Architects and engineers can play a critical and important role in helping to support expansion in the Vetiver System (VS) use, since the VS has the greatest success rate (which can be close to 100%) when it is properly considered and accounted for during the design phase. Not yet being a mainstream solution, it is often ignored or forgotten at this stage, where we are called upon to assist only after site (soil and water) challenges are being faced (and where there is little to no budget considered for its implementation). If included in the design phase this allows for proper consideration of geotechnical and water management needs, and the use of combination with complimentary approaches as required to have a comprehensive and properly catered for solution.
ACLA: As you become more and more intimate with this super-plant, have you experimented with any other capabilities of Vetiver within the construction industry? What about woven sun shading systems for instance?
JB: Along with the functions vetiver serves for land stabilisation and erosion control, it is also a good phytoremediator – meaning that it can assist with the treatment of contaminated lands and water, through its ability to take up large amounts of heavy metals and polluting nutrients. We’ve therefore experimented with its use for the treatment of contaminated landfill leachate, and have also implemented a project in Pt Lisas to provide some final (tertiary) treatment of waste waters before discharge into the environment.

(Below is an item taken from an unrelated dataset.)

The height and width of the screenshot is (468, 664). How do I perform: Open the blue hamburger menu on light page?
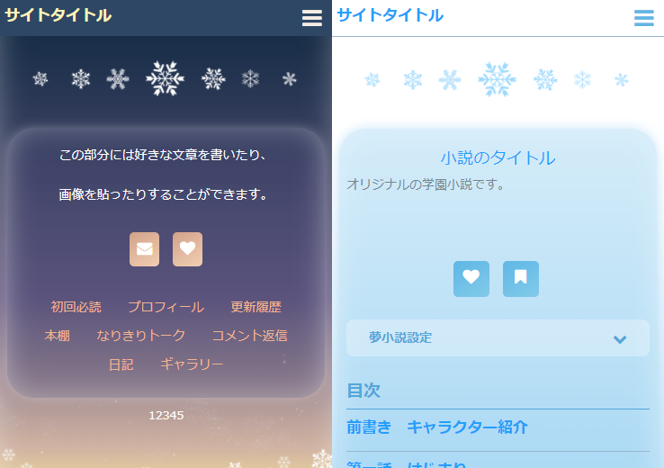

Referring to the use of the plant itself as a material for construction, in fact the leaves are also well known for their use in traditional earthen “Tapia” building, which is making a tremendous comeback internationally, and there have been several successful building cases also in T&T – where the quality and aesthetic is very high, with a look that resembles Mediterranean terra-cotta finishing. The leaves are also indeed used as a roofing material which is very popular in the tourism sector on other Caribbean islands such as St Lucia, for beach bars and huts, given it’s attractive look. Some Asian countries have also particularly excelled in the diversity of handicrafts being made, and other household items such as placemats and curtains are produced using both the leaves and roots.
In T&T, a new community-led brand called House of Vetiver was born through the first VEEP project in Paramin, which offers a range of sustainable handicrafts using vetiver grass, including items such as baskets, mats, re-upholstered chairs, soaps, fragrant root bundles – and also vetiver essential oil which is produced in the Dominican Republic or Haiti and bottled in T&T.